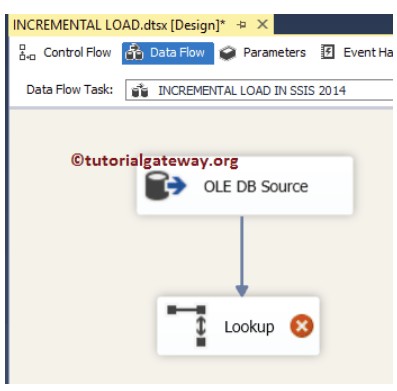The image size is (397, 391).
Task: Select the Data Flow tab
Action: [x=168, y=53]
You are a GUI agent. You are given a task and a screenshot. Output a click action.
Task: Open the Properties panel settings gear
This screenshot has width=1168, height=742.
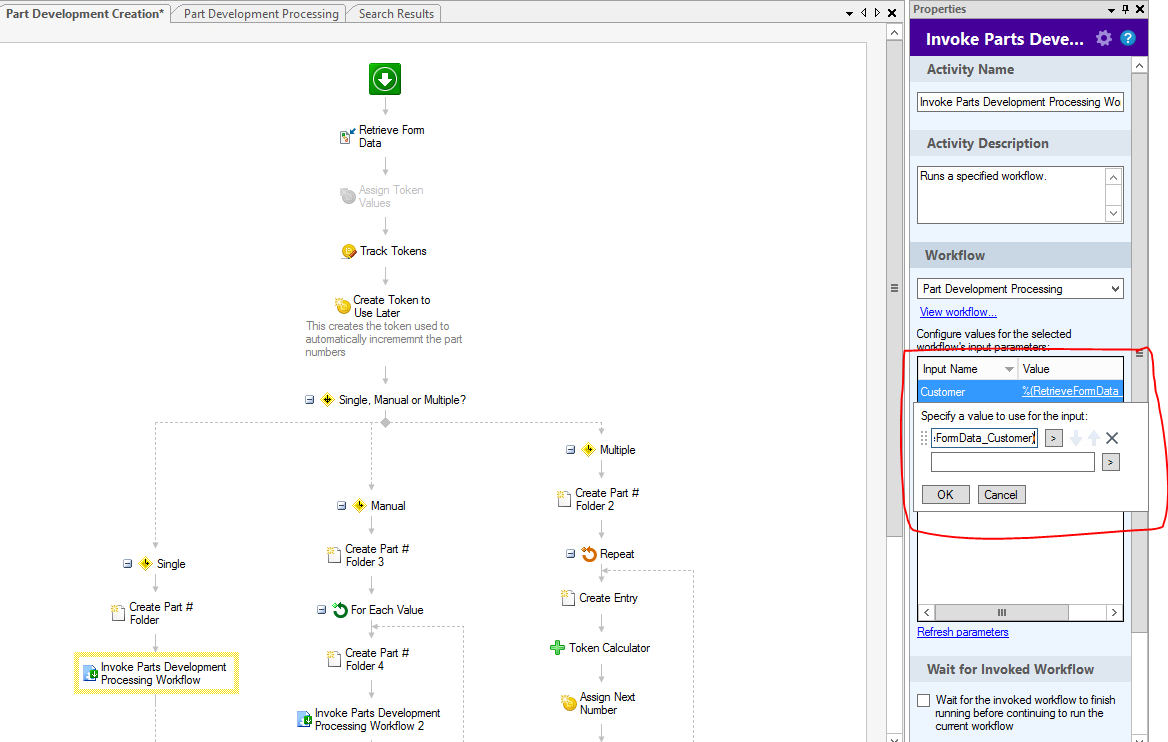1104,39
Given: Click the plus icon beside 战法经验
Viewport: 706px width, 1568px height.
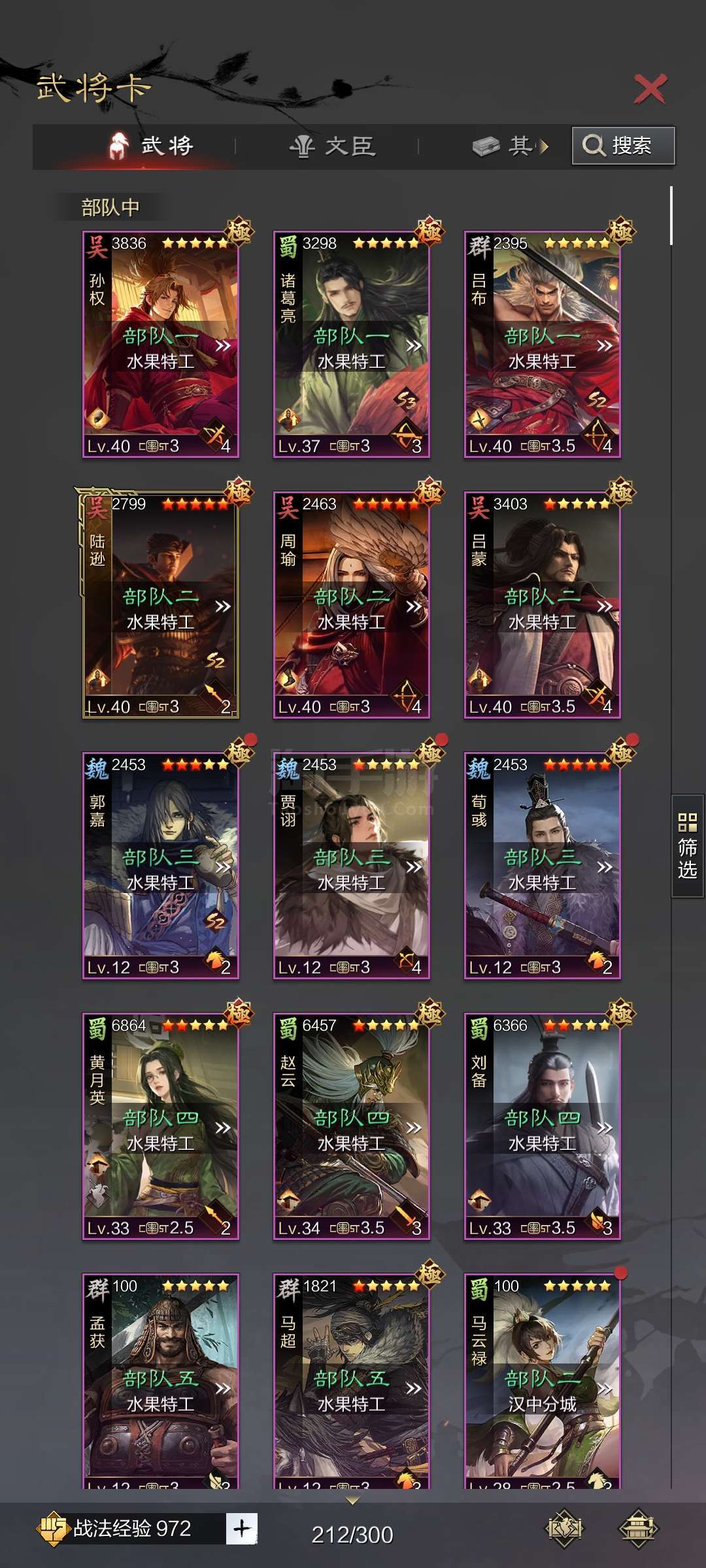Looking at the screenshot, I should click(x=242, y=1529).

* * *

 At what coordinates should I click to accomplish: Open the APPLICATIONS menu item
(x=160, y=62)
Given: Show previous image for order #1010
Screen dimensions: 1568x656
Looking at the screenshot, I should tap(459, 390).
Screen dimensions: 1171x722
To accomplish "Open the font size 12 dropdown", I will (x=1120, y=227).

The task:
From the entries above, write out only the lines starting at the line that holds "At what coordinates" and ending at the line that holds "Screen dimensions: 1171x722", keeping both and matching them exactly.

Solved problem:
 At what coordinates should I click to accomplish: Open the APPLICATIONS menu item
(x=160, y=62)
Given: Show previous image for order #1010
Screen dimensions: 1568x656
Looking at the screenshot, I should tap(459, 390).
Screen dimensions: 1171x722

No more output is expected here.